PROMPT: Convert the material below, from the line containing "You are a GUI" down to and including the line containing "This screenshot has height=969, width=1906.", into a Markdown table with the columns Row and Material line, one numbered row per line, skipping blank lines. Leave the pictures out of the table.

MATERIAL SHOWN:
◆ ◆ ◆ ◆ ◆ ◆ ◆

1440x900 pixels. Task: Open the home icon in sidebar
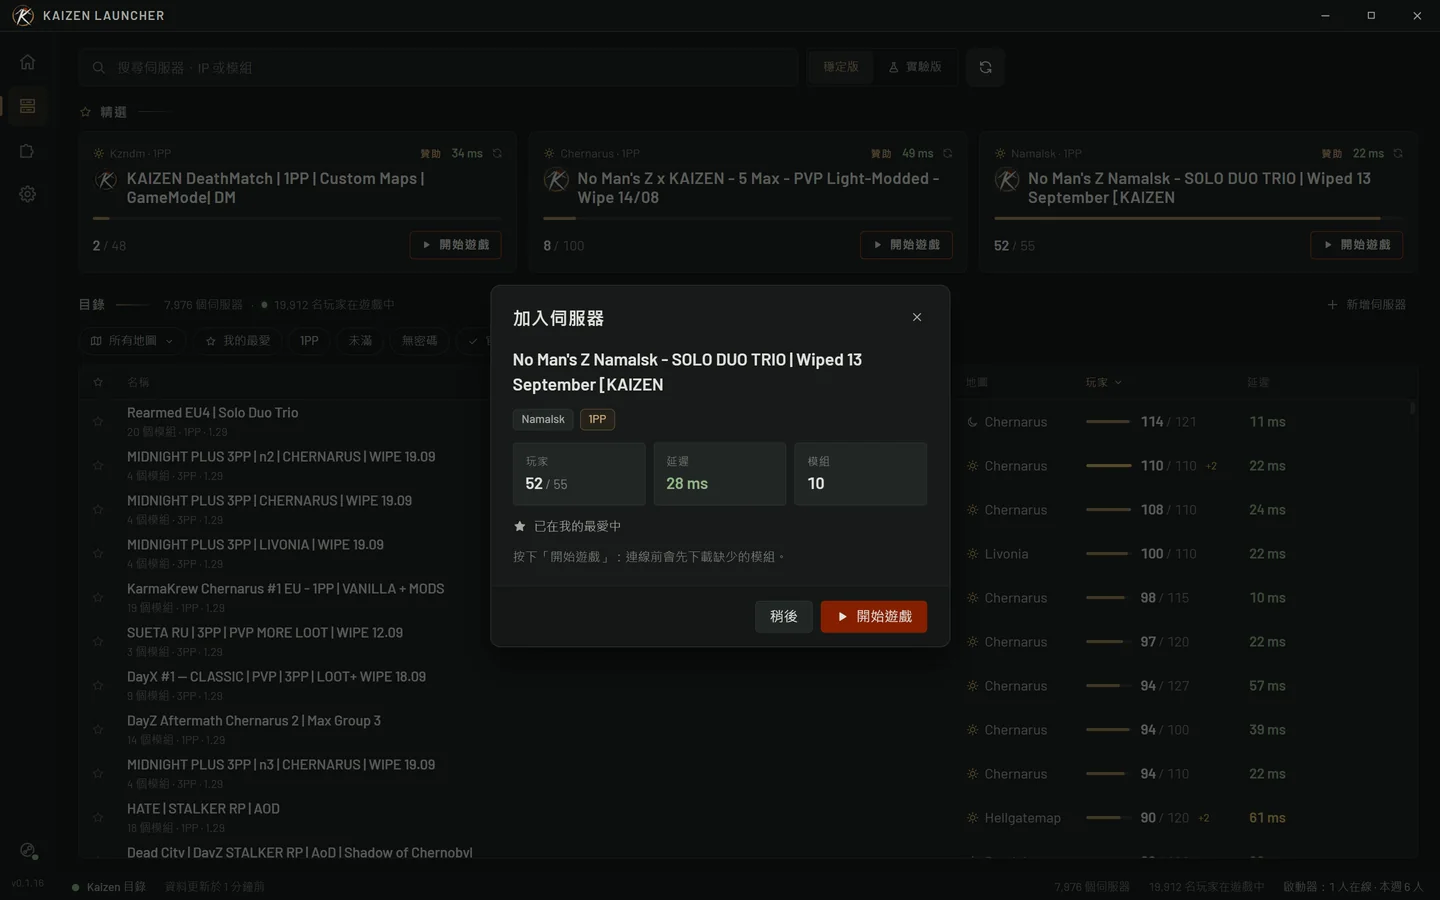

◆ ◆ ◆ ◆ ◆ ◆ ◆

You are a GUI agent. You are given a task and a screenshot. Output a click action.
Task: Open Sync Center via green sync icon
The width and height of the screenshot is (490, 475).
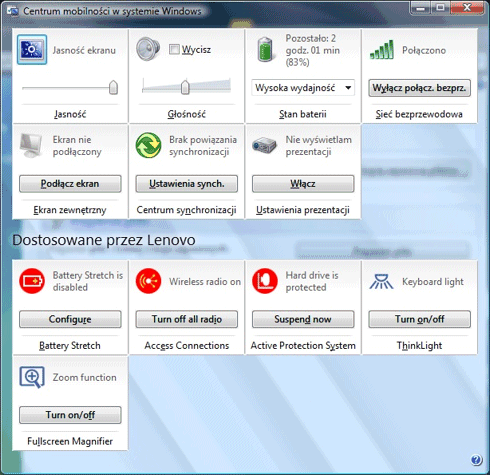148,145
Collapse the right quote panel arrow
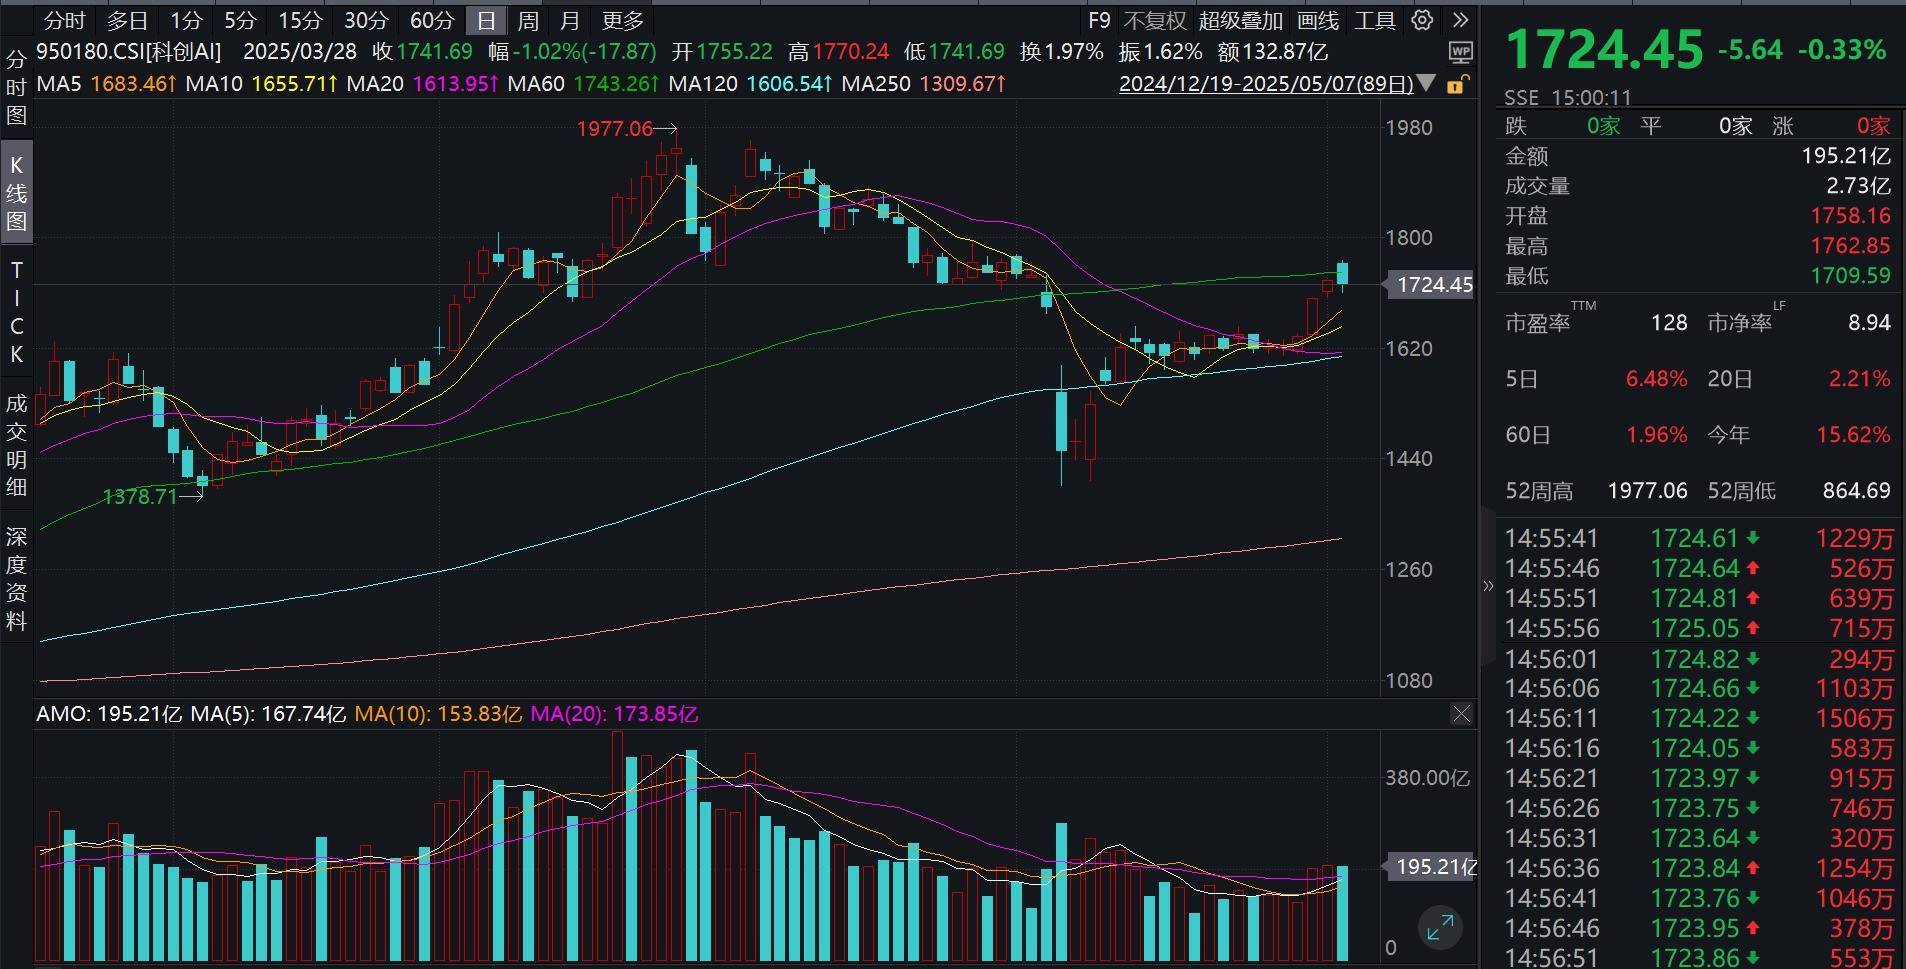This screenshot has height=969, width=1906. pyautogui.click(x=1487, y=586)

◆ ◆ ◆ ◆ ◆ ◆ ◆

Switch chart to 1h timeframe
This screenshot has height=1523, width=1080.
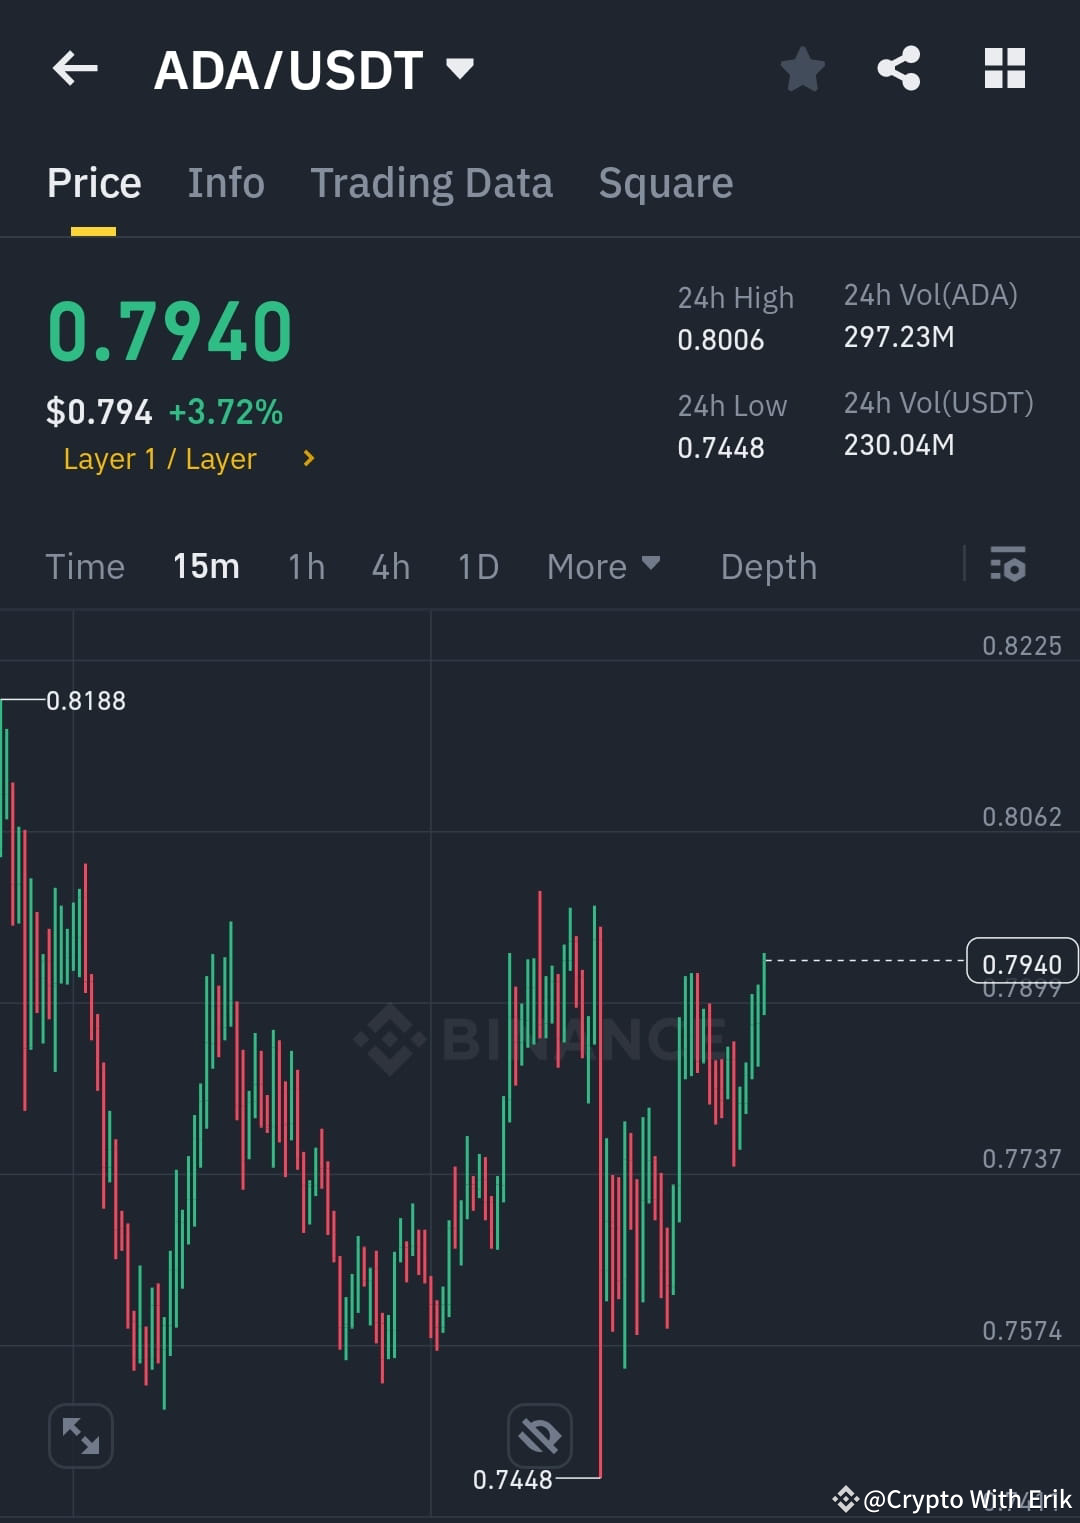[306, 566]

◆ ◆ ◆ ◆ ◆ ◆ ◆

EXERCISE OUTPUT:
| Row | Material line |
|---|---|
| 1 | You are a GUI agent. You are given a task and a screenshot. Output a click action. |
| 2 | Task: Open Sync Center via green sync icon |
| 3 | The width and height of the screenshot is (490, 475). |
| 4 | 148,145 |
| 5 | Collapse the right quote panel arrow |
| 6 | This screenshot has height=969, width=1906. pyautogui.click(x=1487, y=586) |